▶ **Aim of the task**
Exact transcription, pictures omitted: begin at the top line of the records below and end with the line bearing "The image size is (977, 555).".

**** Exercise data

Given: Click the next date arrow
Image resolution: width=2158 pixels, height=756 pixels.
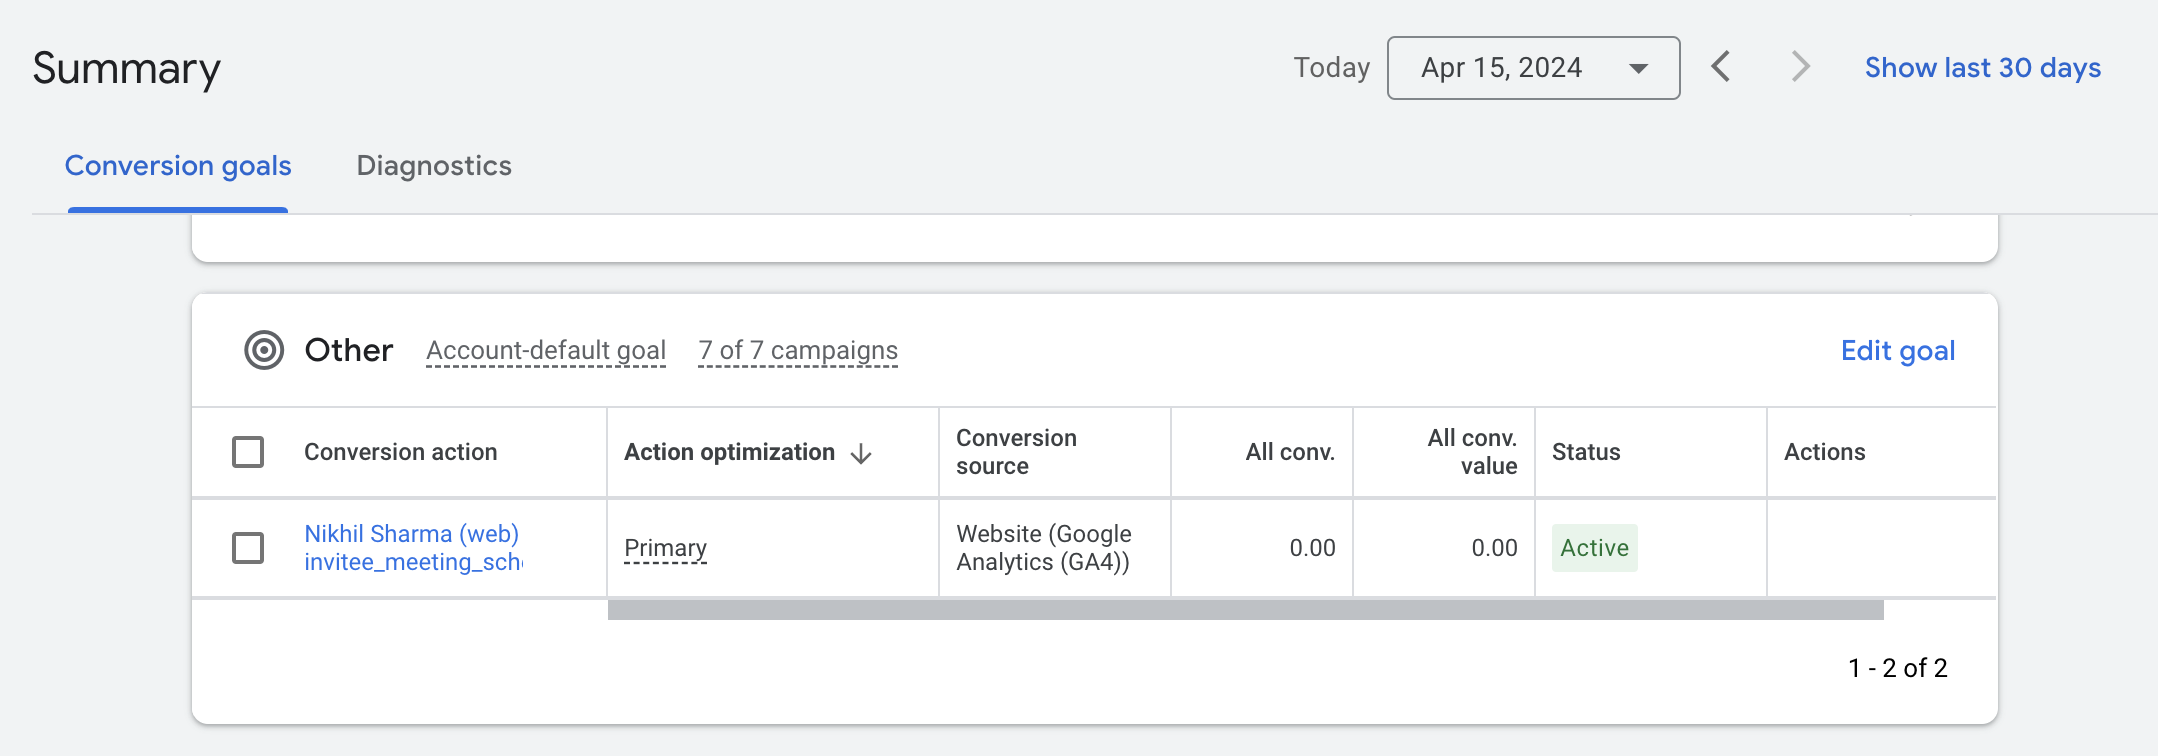Looking at the screenshot, I should (x=1800, y=67).
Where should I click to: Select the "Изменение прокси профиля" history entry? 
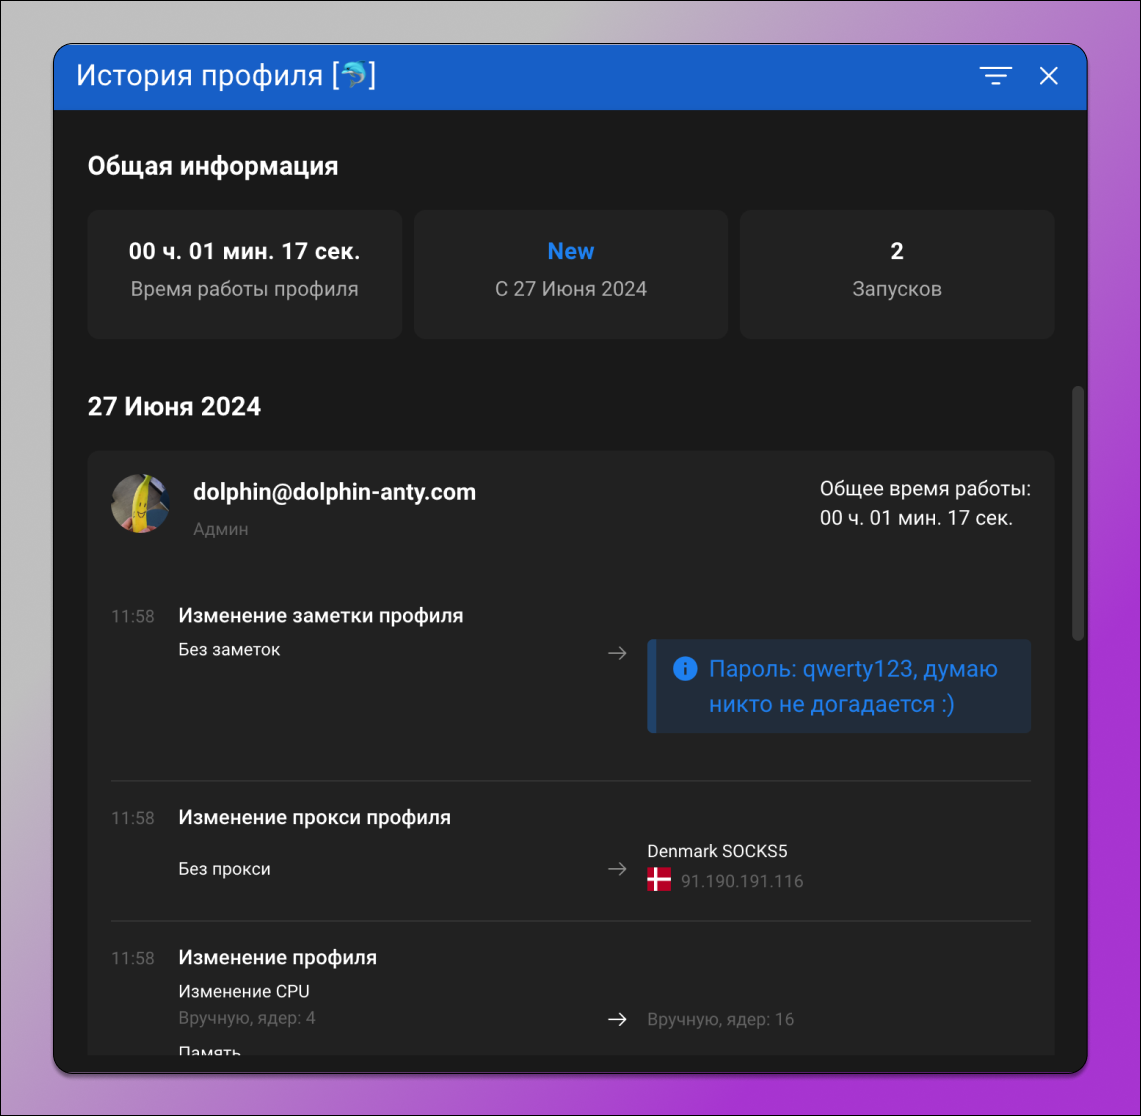click(x=315, y=817)
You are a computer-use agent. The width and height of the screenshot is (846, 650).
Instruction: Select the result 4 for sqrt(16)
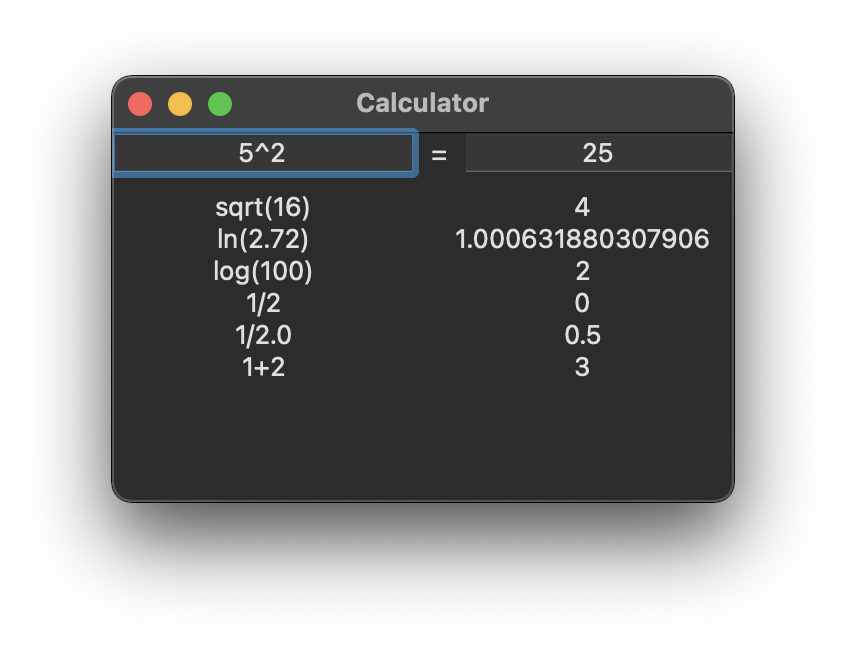(x=582, y=207)
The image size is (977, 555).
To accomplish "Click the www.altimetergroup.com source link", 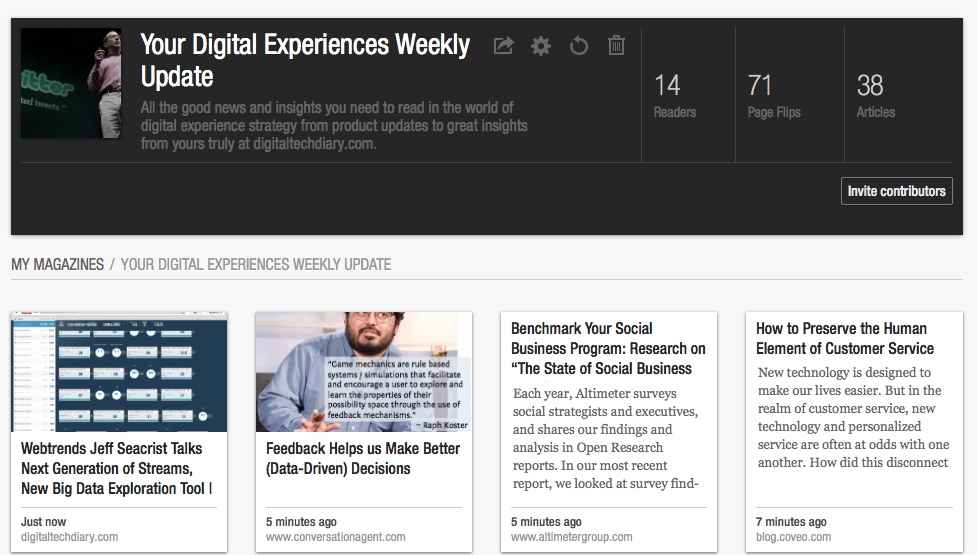I will pyautogui.click(x=571, y=537).
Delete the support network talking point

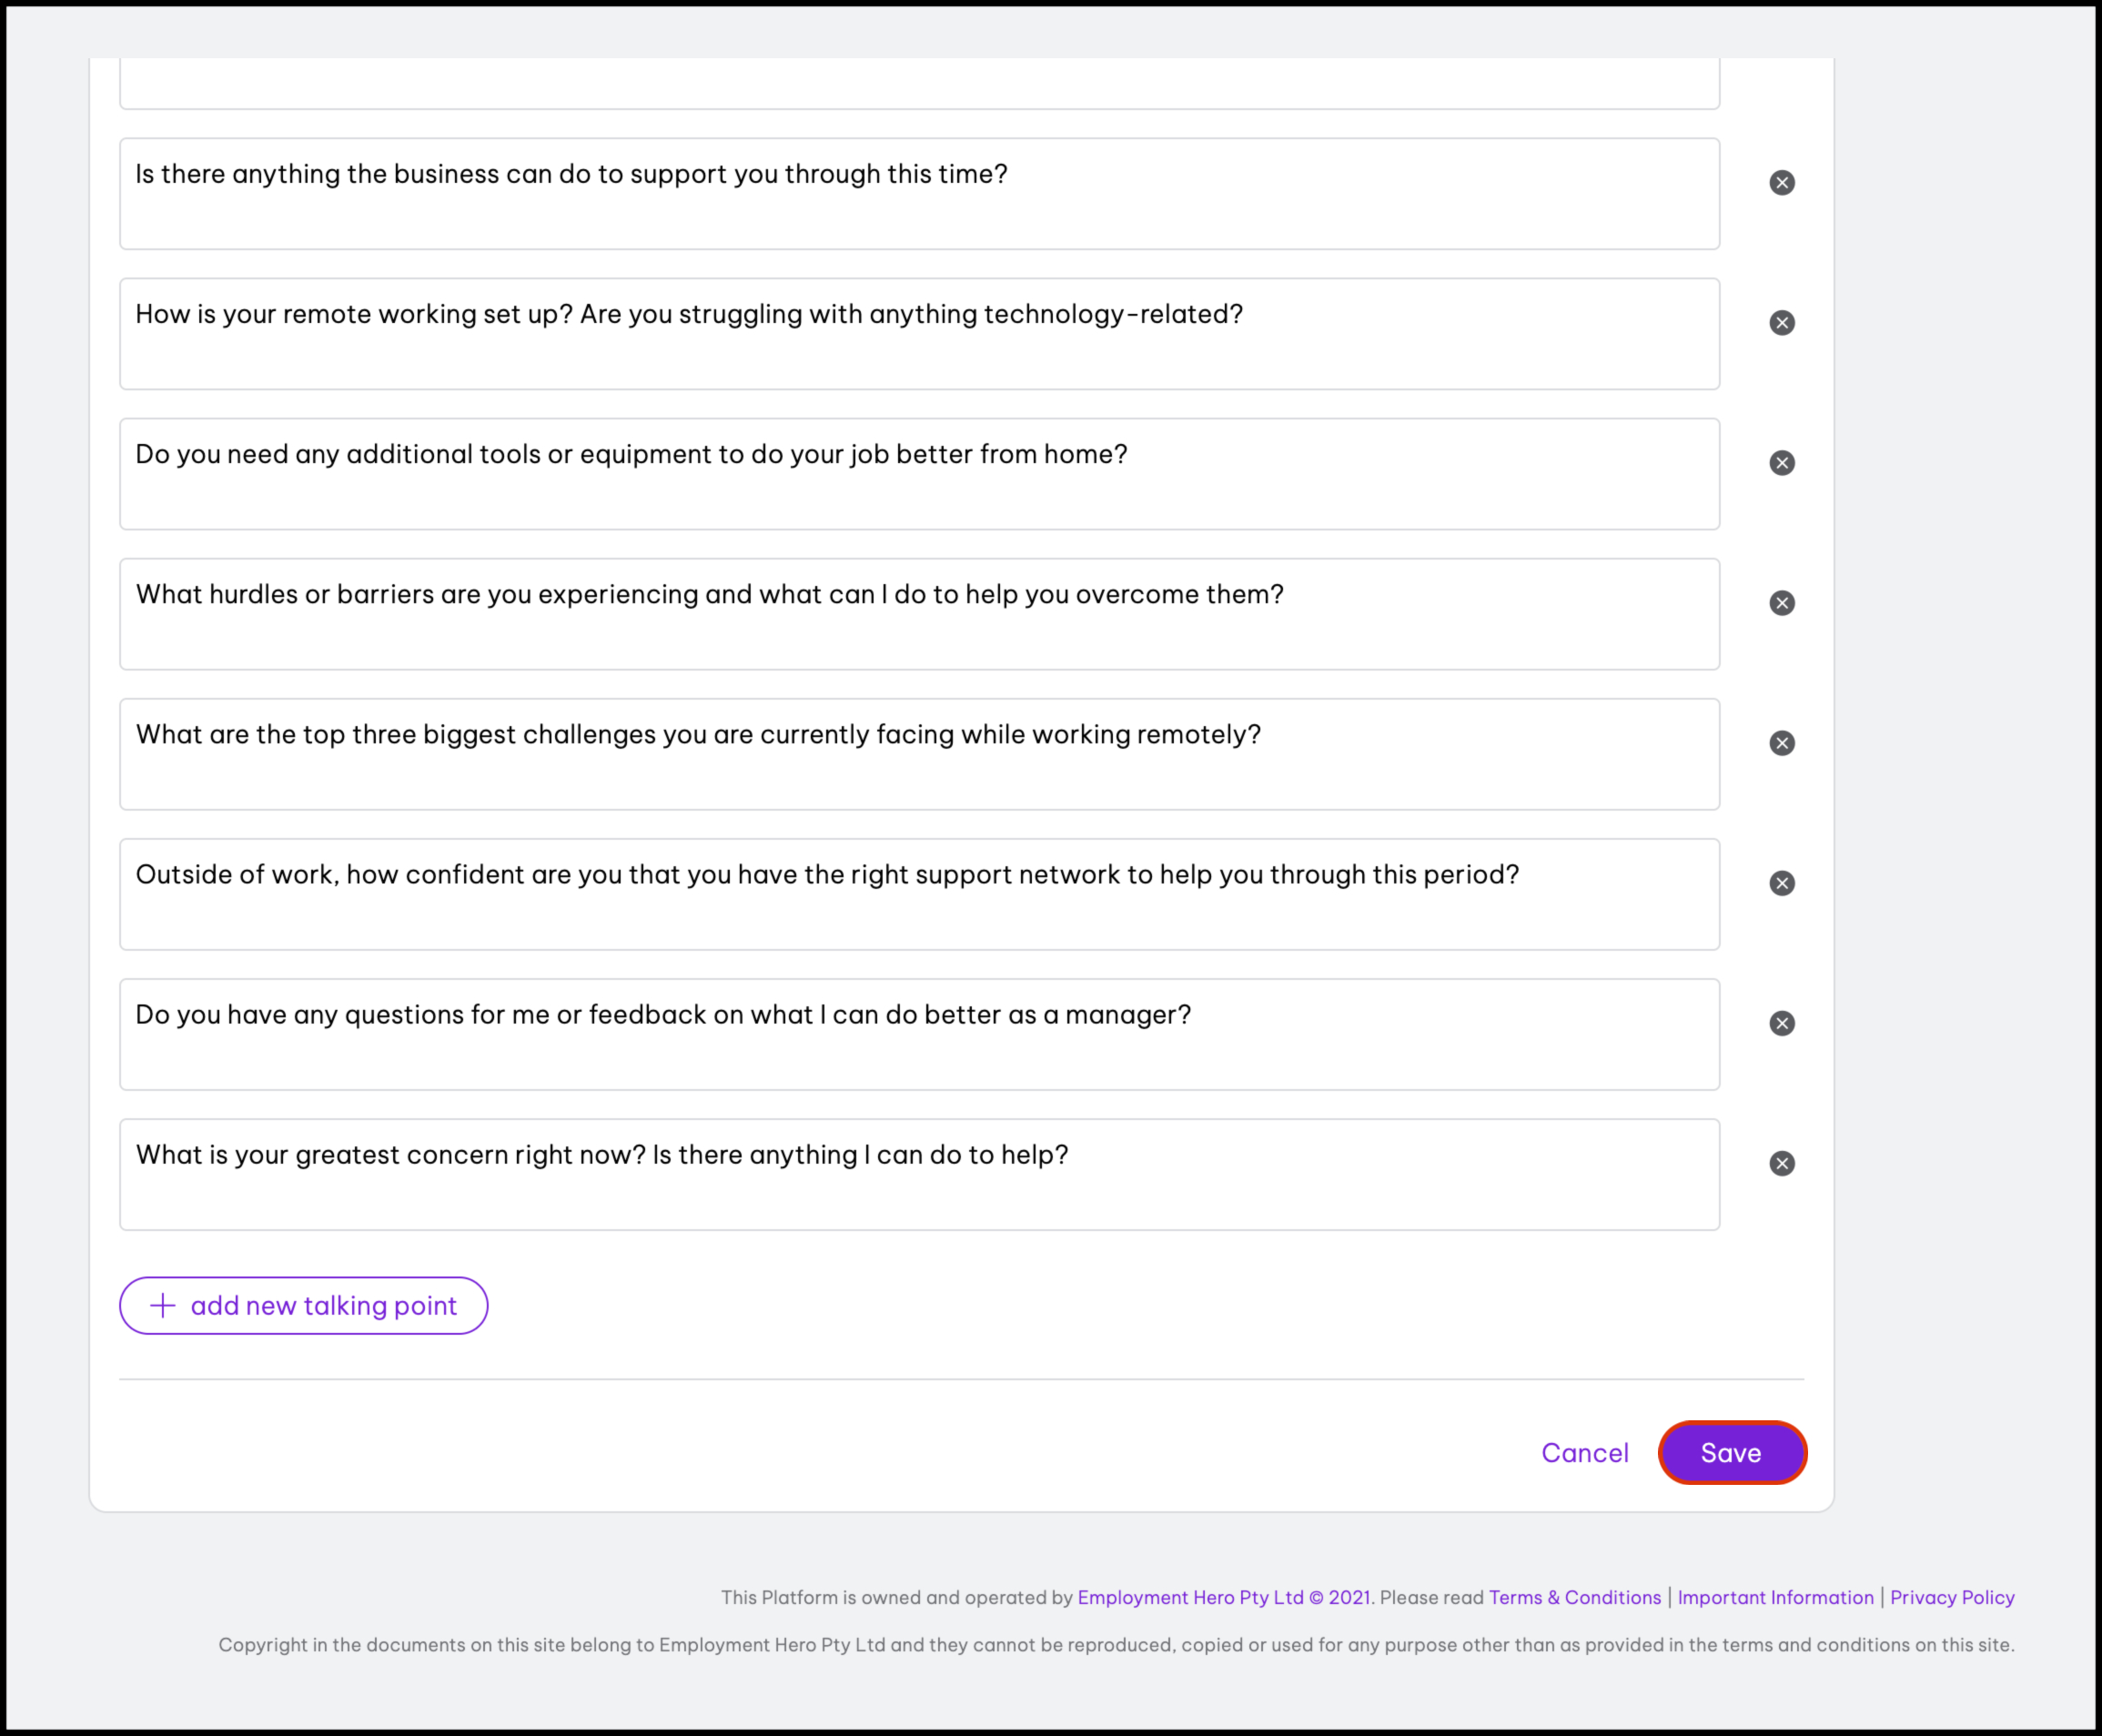pyautogui.click(x=1781, y=883)
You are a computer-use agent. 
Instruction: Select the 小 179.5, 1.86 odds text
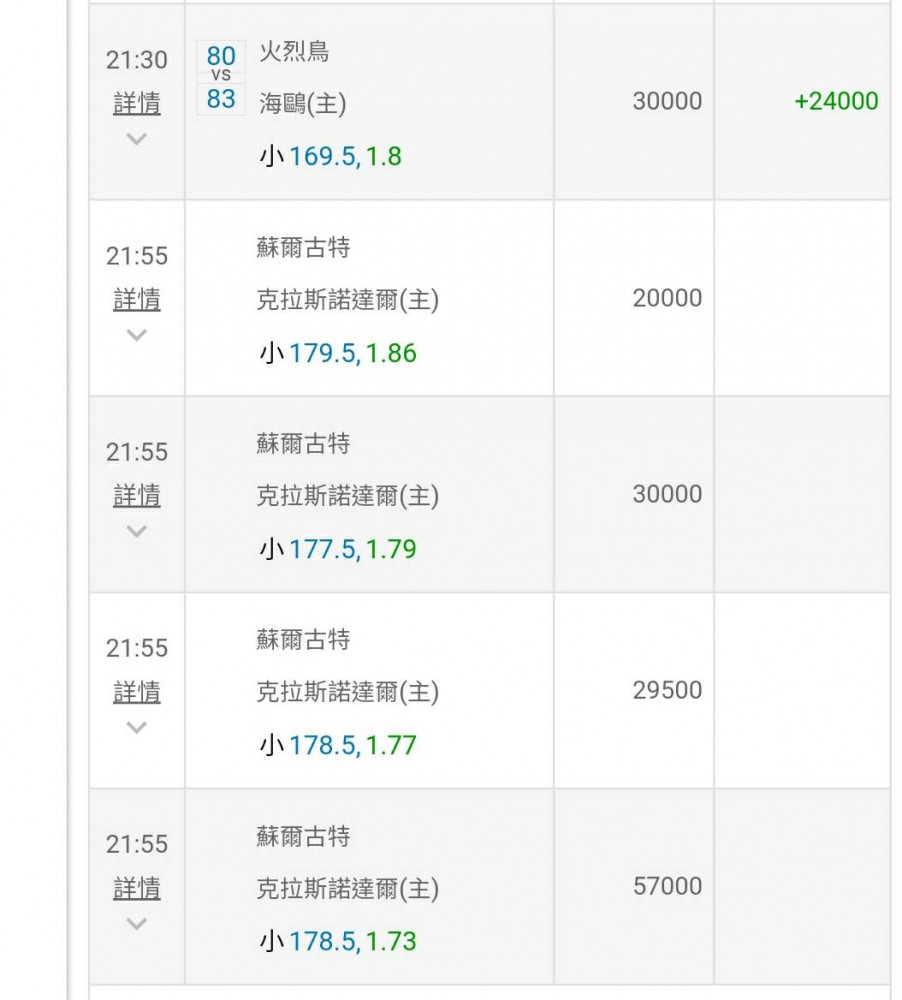337,353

********

▶ **Written answer**
Given: Click the next date arrow
Image resolution: width=2158 pixels, height=756 pixels.
Looking at the screenshot, I should (x=1800, y=67).
Where should I click to: Select the "Изменение прокси профиля" history entry? 
click(x=315, y=817)
You are a computer-use agent. The width and height of the screenshot is (846, 650).
Instruction: Select the result 4 for sqrt(16)
(x=582, y=207)
The image size is (977, 555).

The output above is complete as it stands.